Hypericin Mediated Photodynamic Inactivation for the treatment of chronically infected Diabetic Foot Ulcers

Introduction
Diabetes-related foot ulcers (DFUs) are a major complication of diabetes, frequently progressing to infection and osteomyelitis, and associated with high morbidity, mortality, and healthcare costs. Rising antimicrobial resistance further limits therapeutic options. This thesis combines a retrospective observational study of the microbiology of diabetic foot osteomyelitis (DFO) with laboratory evaluation of antimicrobial photodynamic inactivation (aPDI) as a novel non-antibiotic therapeutic strategy.

Methods
Bone specimens taken from patients with DFO attending the Diabetic Limb Salvage Clinic at Leeds Teaching Hospitals NHS Trust between 2017 and 2020 were analysed retrospectively for microbiological and resistance profiles. Resistance was classified using international definitions of multidrug-resistant organisms (MDROs). Findings from this clinical study informed the design of subsequent in vitro experiments evaluating the efficacy of aPDI against S. aureus. Hypericin was used as a photosensitiser in combination with controlled light exposure, and a hydrogel formulation was developed to improve drug delivery and applicability with the ultimate aim of developing a smart plaster system.

Results
A total of 251 patients were included, contributing 322 ulcers and 392 bone specimens.

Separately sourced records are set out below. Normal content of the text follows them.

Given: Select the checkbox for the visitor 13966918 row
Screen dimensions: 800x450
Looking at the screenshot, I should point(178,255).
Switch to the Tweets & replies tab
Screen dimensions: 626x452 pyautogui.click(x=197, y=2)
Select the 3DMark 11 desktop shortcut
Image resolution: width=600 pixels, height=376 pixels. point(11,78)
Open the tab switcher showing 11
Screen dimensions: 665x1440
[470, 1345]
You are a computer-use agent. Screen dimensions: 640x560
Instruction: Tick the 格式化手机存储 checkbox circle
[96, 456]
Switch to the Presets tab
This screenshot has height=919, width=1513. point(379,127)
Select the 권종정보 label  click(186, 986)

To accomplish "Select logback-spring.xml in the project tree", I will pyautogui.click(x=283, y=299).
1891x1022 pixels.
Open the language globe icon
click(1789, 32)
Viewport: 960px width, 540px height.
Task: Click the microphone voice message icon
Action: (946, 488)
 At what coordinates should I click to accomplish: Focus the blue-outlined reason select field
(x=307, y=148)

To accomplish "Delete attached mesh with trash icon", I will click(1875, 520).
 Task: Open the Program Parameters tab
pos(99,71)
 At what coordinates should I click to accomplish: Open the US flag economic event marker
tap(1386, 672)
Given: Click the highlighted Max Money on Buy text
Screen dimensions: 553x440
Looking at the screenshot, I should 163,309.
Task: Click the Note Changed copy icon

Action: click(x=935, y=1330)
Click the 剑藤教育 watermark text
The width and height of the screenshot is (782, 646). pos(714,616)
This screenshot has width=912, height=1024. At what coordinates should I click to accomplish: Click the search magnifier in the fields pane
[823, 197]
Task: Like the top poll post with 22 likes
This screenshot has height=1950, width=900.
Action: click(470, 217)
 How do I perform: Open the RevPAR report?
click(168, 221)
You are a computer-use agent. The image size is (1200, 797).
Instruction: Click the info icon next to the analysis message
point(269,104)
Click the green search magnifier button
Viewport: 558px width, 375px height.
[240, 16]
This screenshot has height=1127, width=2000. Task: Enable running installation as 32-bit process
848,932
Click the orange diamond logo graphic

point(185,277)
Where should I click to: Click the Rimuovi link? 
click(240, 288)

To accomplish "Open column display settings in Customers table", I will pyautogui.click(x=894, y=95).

The microbiological profile was heterogeneous, with Staphylococcus spp., Enterobacterales, Enterococcus spp., and Pseudomonas frequently isolated. Resistance to commonly used antibiotics was widespread, and 13.5% of patients harboured a Multidrug-Resistant Organism (MDRO). Based on these findings, S. aureus was selected as a suitable gram-positive organism for in vitro testing. APDI achieved significant reductions in bacterial viability, and incorporation of hypericin in a hydrogel system supported controlled release suitable for wound application.

Conclusion
This thesis provides new insights into the microbiology and resistance patterns of DFO in local area and demonstrates proof-of-concept evidence that hydrogel-mediated aPDI is effective against S. aureus. Together, these findings highlight the limitations of conventional antibiotic therapy and support further development of aPDI as a novel adjunctive treatment for diabetic foot infections.